#### [Задание]
Определите, согласуются ли с фрагментом источника ниже три утверждения: (a) эссе «С точки зрения женщин-бураку» было опубликовано 20 августа 1924 года; (b) «Суйхэй гэппо» выходил раз в неделю; (c) анализ условий жизни женщин-бураку отрицал возможность их солидарности с мужчинами-бураку. Для каждого утверждения ответьте «да» или «нет» и приведите решающие слова фрагмента в виде точной цитаты.

#### [Фрагмент источника]
════════════════════

Многие движения, связанные с «Суйхэйся», обращали внимание на то, что позже будет теоретизировано экономистами феминистского толка и исследователями социального воспроизводства: универсальная потребительская корзина, которая формирует основу заработной платы, определяется постоянной политической борьбой. И даже для расчета средней по стране корзины требуется наличие неких расово и гендерно «других», о нуждах которых государство не стремится заботиться. Социологи-феминистки, такие как Дж. К. Гибсон-Грэм[250], показали, что в капиталистических обществах, где доминирует гетеропатриархальный семейный уклад, народы и сообщества, признанные неспособными создавать такие семьи, не включались в расчеты прожиточного минимума[251]. Они также были признаны неспособными получать что-то большее, чем вспомогательная заработная плата. Аналогично писатели и активисты «Суйхэйся» публично критиковали тот факт, что уровень жизни рабочих бураку не учитывался в обобщенном понимании потребностей – весьма спорной категории, тесно связанной с концепцией общественно необходимого рабочего времени.
Несколько женщин, писавших для женской колонки в «Суйхэй симбун» и для женской страницы в «Суйхэй гэппо», ежемесячнике отделения «Суйхэйся», задали параметры этой дискуссии[252]. Анализ условий жизни женщин-бураку не отрицал возможности солидарности между ними и женщинами иных сословий или мужчинами-бураку, но указывал на необходимость акцентирования на замкнутом круге притеснений, которым они подвергались.
Эссе, опубликованное 20 августа 1924 года в женской колонке под названием «С точки зрения женщин-бураку», позиционировало их следующим образом: «Мы, женщины-бураку, не должны забывать, что в современном обществе являемся объектом утроенных страданий. 1. Потому что мы бураку (мы терпим гораздо больше оскорблений, чем мужчины). 2. Потому что мы не можем сами выбирать способ зарабатывать себе на жизнь (мы лишены свободы выбора профессии и [мы], как правило, пролетарии и подвергаемся экономической эксплуатации). 3. Потому что мы женщины (с нами обращаются скорее как с рабами, чем как с людьми)».

════════════════════

#### [Раздел данных]
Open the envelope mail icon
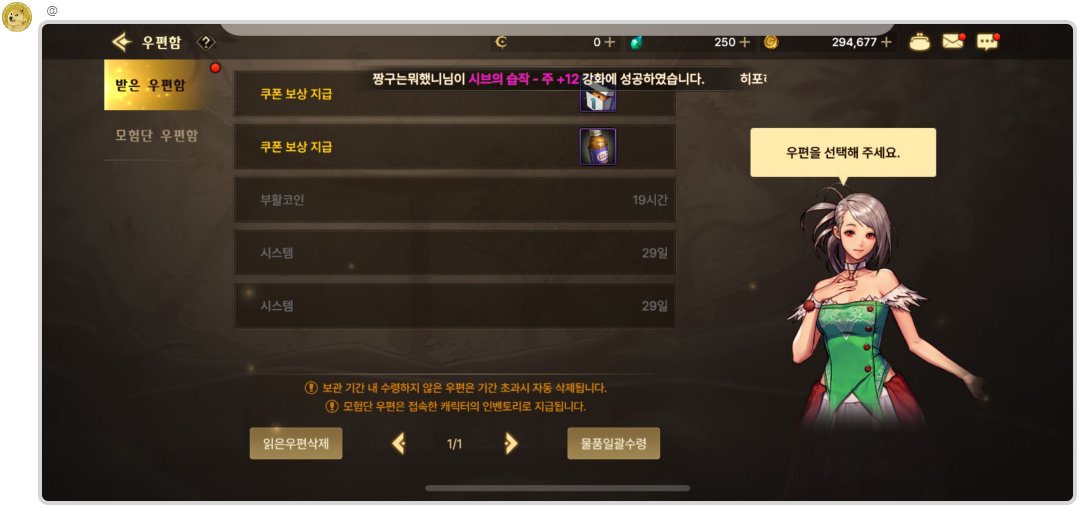 [953, 42]
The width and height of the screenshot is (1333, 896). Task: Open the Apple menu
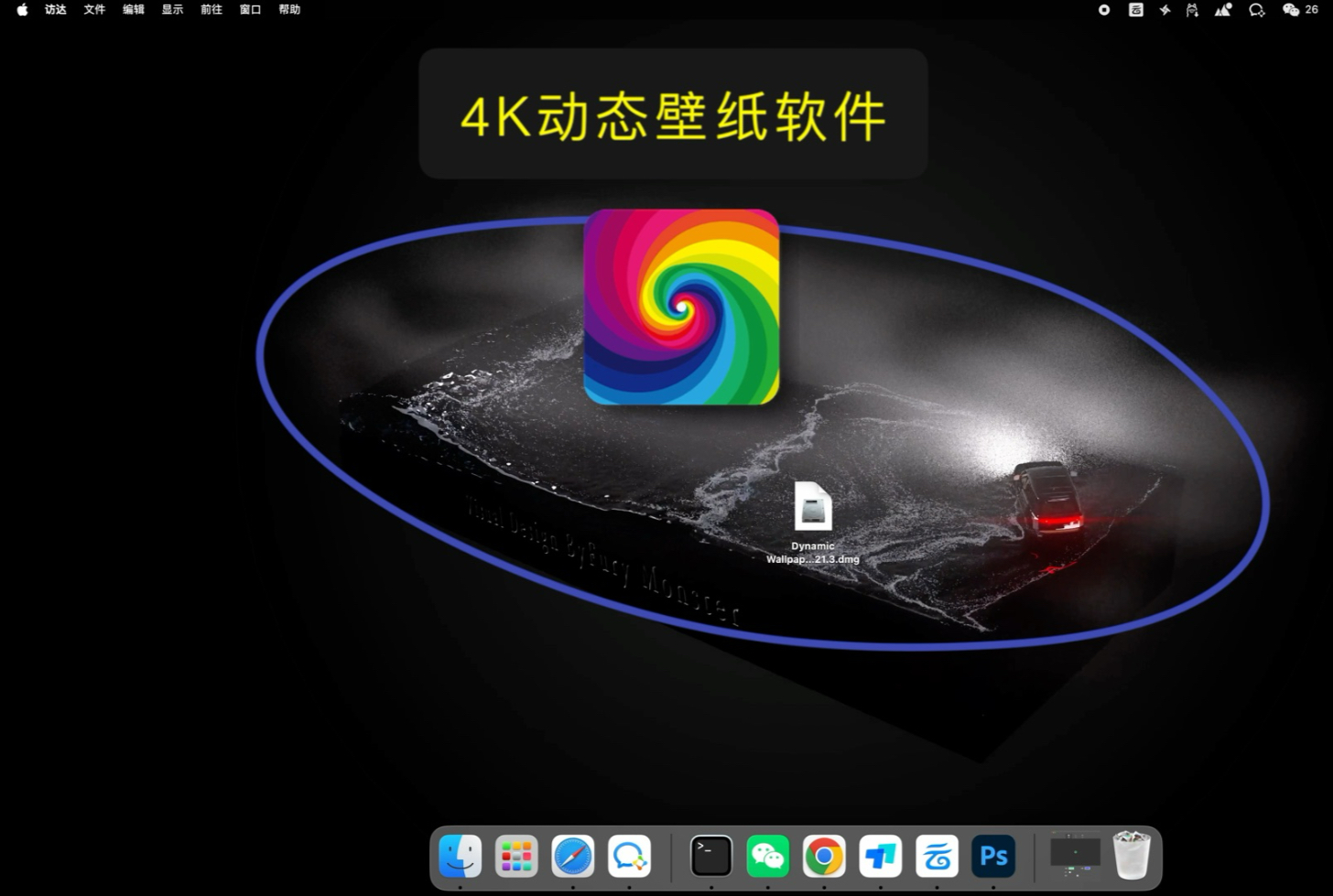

════════════════════

#### [Решение задания]
(a) Да: «Эссе, опубликованное 20 августа 1924 года в женской колонке под названием «С точки зрения женщин-бураку»».
(b) Нет: «ежемесячнике отделения».
(c) Нет: «не отрицал возможности солидарности между ними и женщинами иных сословий или мужчинами-бураку».